Reggae scene holding its own in California
For Justin Crellin, there are few more exciting sights than hundreds of nature-loving fans jamming to a reggae beat. Even after 30 years, it gets his blood pumping. Crellin is an organiser for the Reggae On The River (ROR) festival, an annual event that has its 26th staging on July 26 and 27 on the banks of the Eel River in northern California.
ROR is one of the longest-running reggae shows in the United States. This year's line-up features roots stalwarts Sly and Robbie, Sugar Minott, Pablo Moses, Sister Carol and the emerging Rootz Underground.
Crellin said ROR still attracts nearly 3,500 fans (the capacity of its venue) but the cost of tickets and accommodating artistes has forced promoters to scale back considerably on production.
"Over the past couple years we've seen a pretty steep drop in attendance at not only reggae shows, but concerts in general," Crellin told The Sunday Gleaner. "Thankfully, Reggae On The River has a staunch enough support base that the festival has been able to weather the storm."
Tough place to live
Financial commentators in the United States say the global recession and questionable fiscal policies of governor Arnold Schwarznegger have made California one of the toughest places to live in the US.
But even in tough times, the state's reggae scene is holding up says Los Angeles resident and reggae historian, Roger Steffens.
"The content of the line-ups influences how many people come, unlike five years ago when most of the big festivals sold out," Steffens explained. "For example, the annual two-day Bob Marley Day weekend in mid-February in Long Beach, now called the Raggamuffins Festival, has experienced steep declines on its Dancehall Day," he added.
The Long Beach Arena holds 12,500 people, but this year only about 4,000 showed up on Dancehall Day although Sunday sold out.
Roots shows fare best
According to Steffens, it is the summer shows which showcase mainly roots acts that fare best.
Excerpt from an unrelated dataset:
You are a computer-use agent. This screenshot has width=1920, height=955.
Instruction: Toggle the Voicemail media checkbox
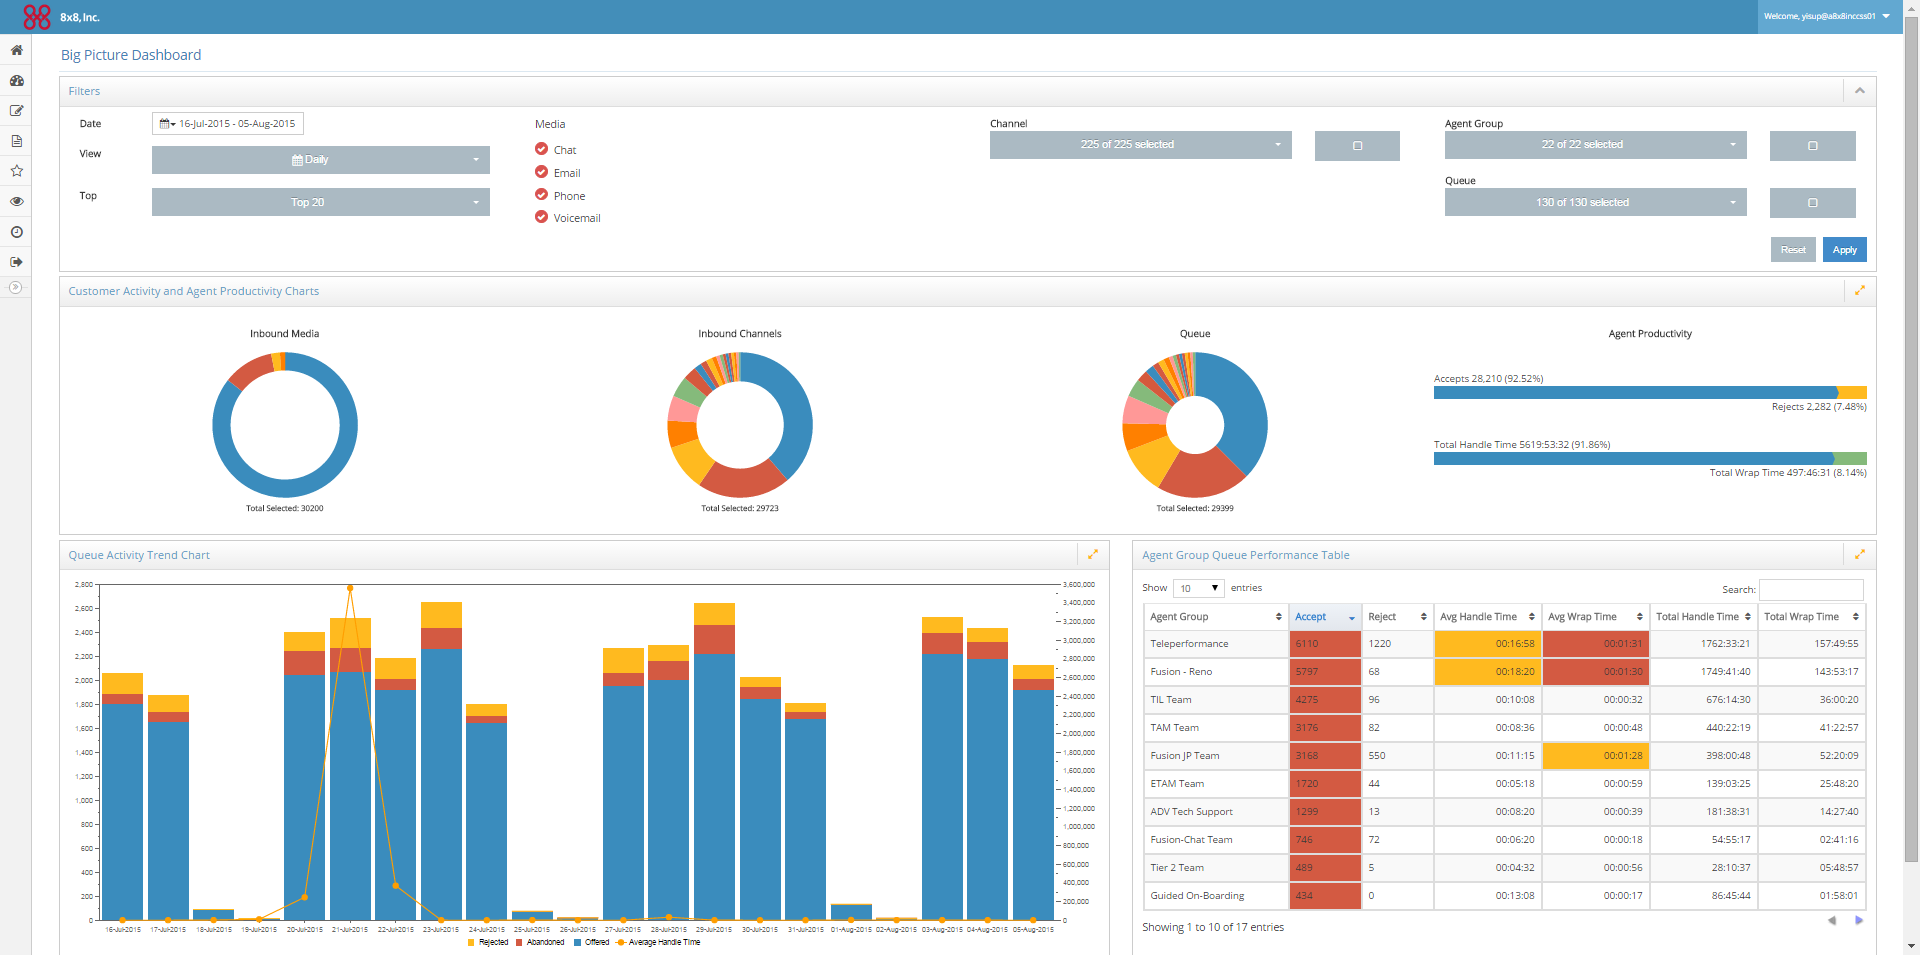540,217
Most of them are held in nature settings in the hills of northern California.
"People come as much for the hang out as the artistes, so no matter who is booked, there's still a massive crowd," he said.
The California summer reggae series starts May 30 with the two-day JazzReggae Festival at UCLA. It is followed by three mainstay events: the Sierra Nevada World Music Festival (June 18-20), ROR, and the Monterey Reggae Festival which runs from July 30-August 1.
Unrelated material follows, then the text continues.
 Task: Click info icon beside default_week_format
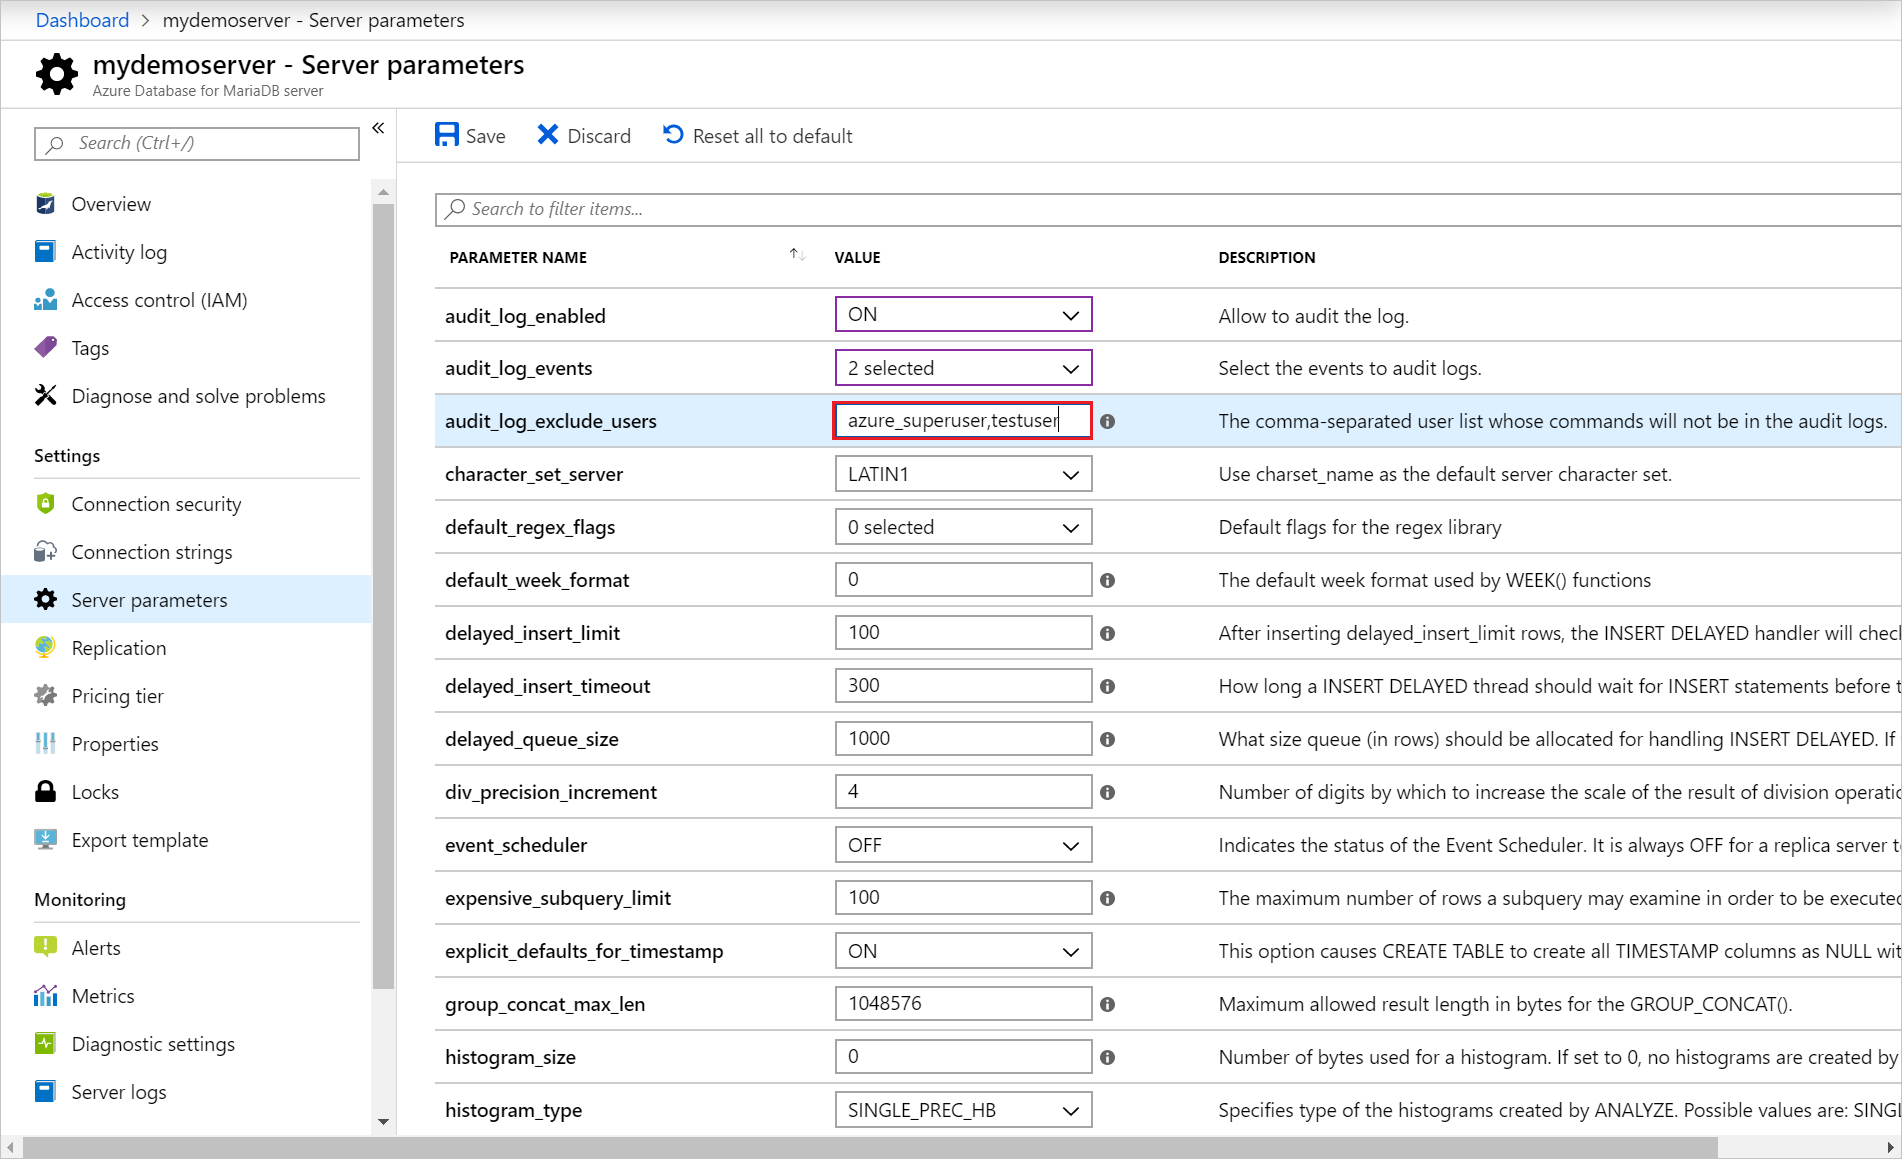tap(1107, 581)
Diehard ROR fans grew up in the California hippie counter-culture of the 1960s and 1970s when they discovered Jamaican music. Crellin said they usually decide the show's line-up.
"Fans definitely influence the types of acts we book. We receive mails all the time about artistes people would like us to host," he said.
ROR was first held in 1984 as a community fund-raiser. Promoters estimate that more than 100,000 persons have attended the show since its inception.